Uitspraak
1.DE PROCEDURE
2.DE VERDERE BEOORDELING
3.DE UITSPRAAK
(P-1);
(P-1);
Gerecht in Eerste Aanleg van Aruba
In deze civiele bodemzaak, behandeld door het Gerecht in Eerste Aanleg van Aruba, staat de geldleningsovereenkomst tussen de naamloze vennootschap ISLAND FINANCE ARUBA N.V. (hierna: IFA) en de gedaagde centraal. De zaak betreft de vraag of de contractuele rente die door IFA is bedongen, hoger is dan het wettelijk aanvaardbare rentepercentage in Aruba. Volgens de wet bedraagt het maximaal aanvaardbare rentepercentage 18% per jaar of 1,5% per maand. Indien de contractuele rente deze percentages overschrijdt, is deze nietig op grond van strijdigheid met de goede zeden.
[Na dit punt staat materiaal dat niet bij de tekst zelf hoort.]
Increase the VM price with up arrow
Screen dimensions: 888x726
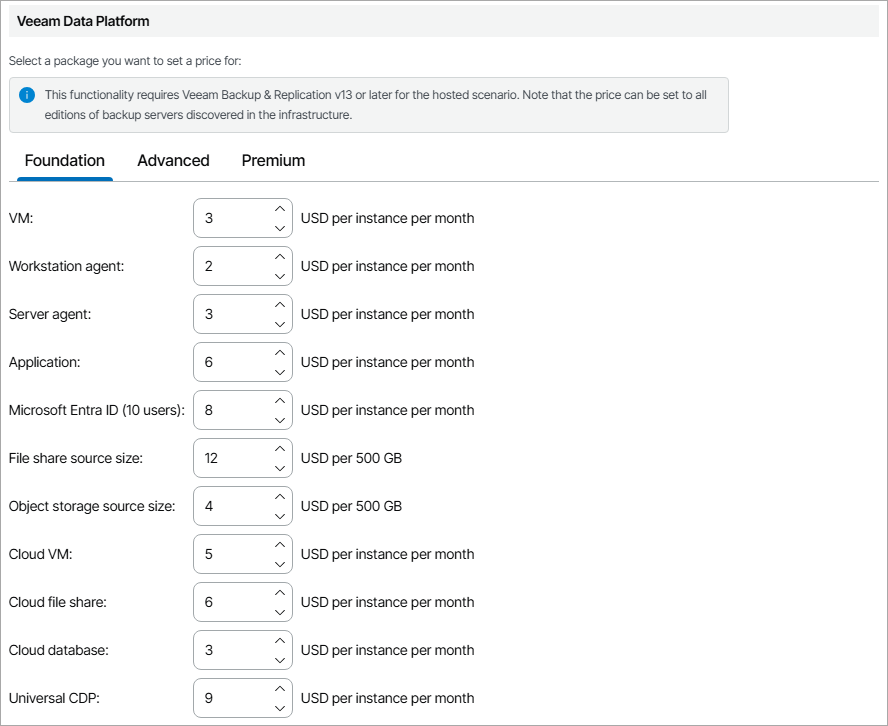click(280, 208)
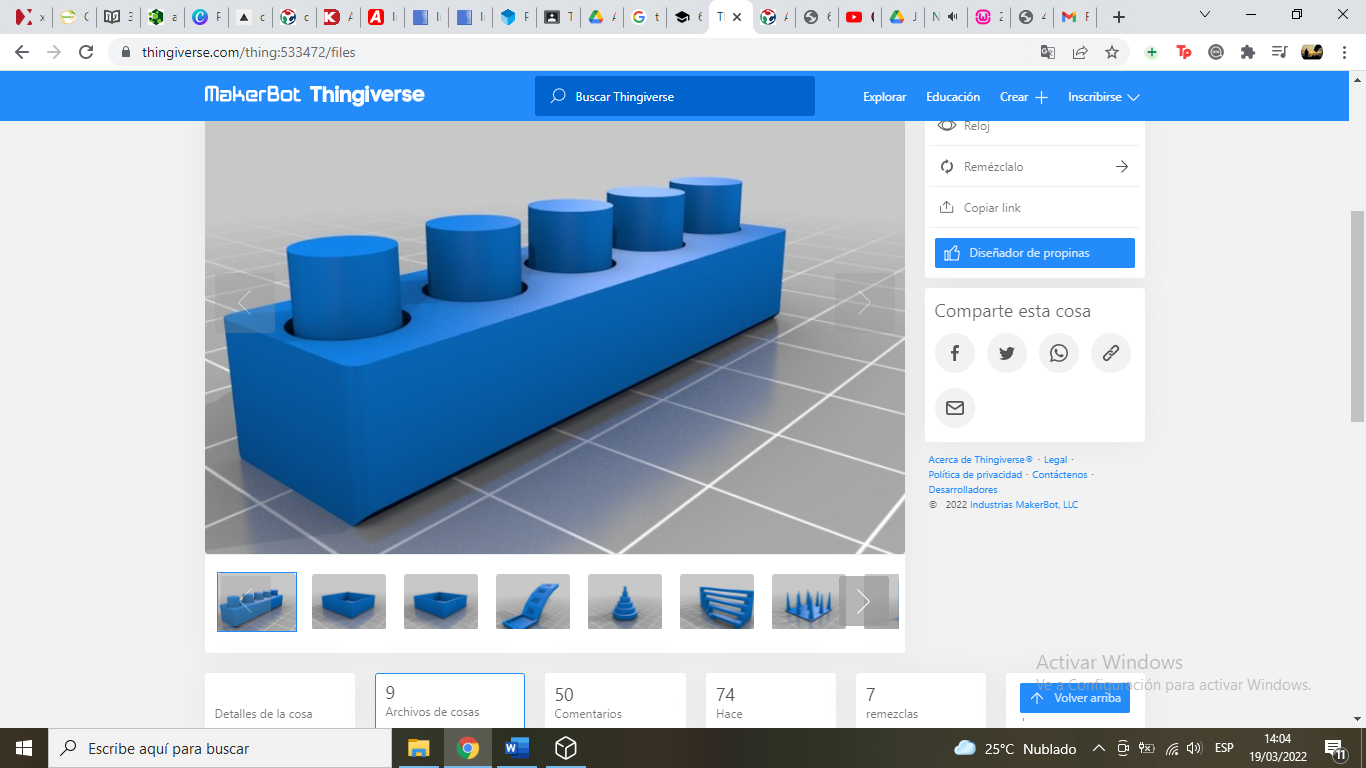1366x768 pixels.
Task: Open Chrome extensions puzzle icon
Action: [1247, 52]
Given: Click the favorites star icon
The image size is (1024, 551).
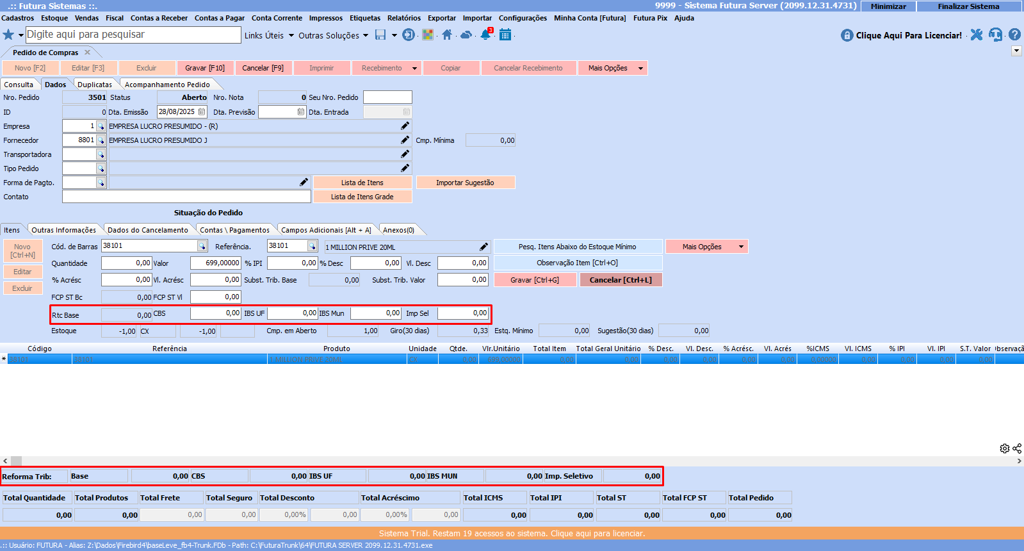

Het Gerecht heeft op 12 april 2017 geoordeeld dat de door IFA bedongen rente van 9,25% per jaar aanzienlijk hoger is dan het wettelijk toegestane percentage. Dit leidt tot de conclusie dat de overeenkomst van geldlening, voor zover deze betrekking heeft op het rentepercentage dat het wettelijk maximum overschrijdt, nietig is. Het Gerecht heeft voorts vastgesteld dat de partijen de deskundigheid van de ingeschakelde deskundige niet hebben betwist, waardoor het rapport van de deskundige als bewijs wordt aanvaard.
De procedure is verder gegaan met de mogelijkheid voor gedaagde G* om te reageren op de gewijzigde eis van IFA, waarbij het Gerecht de zaak heeft aangehouden voor verdere behandeling. De uitspraak is gedaan door mr. A.H.M. van de Leur, rechter, en is openbaar gemaakt op 12 april 2017.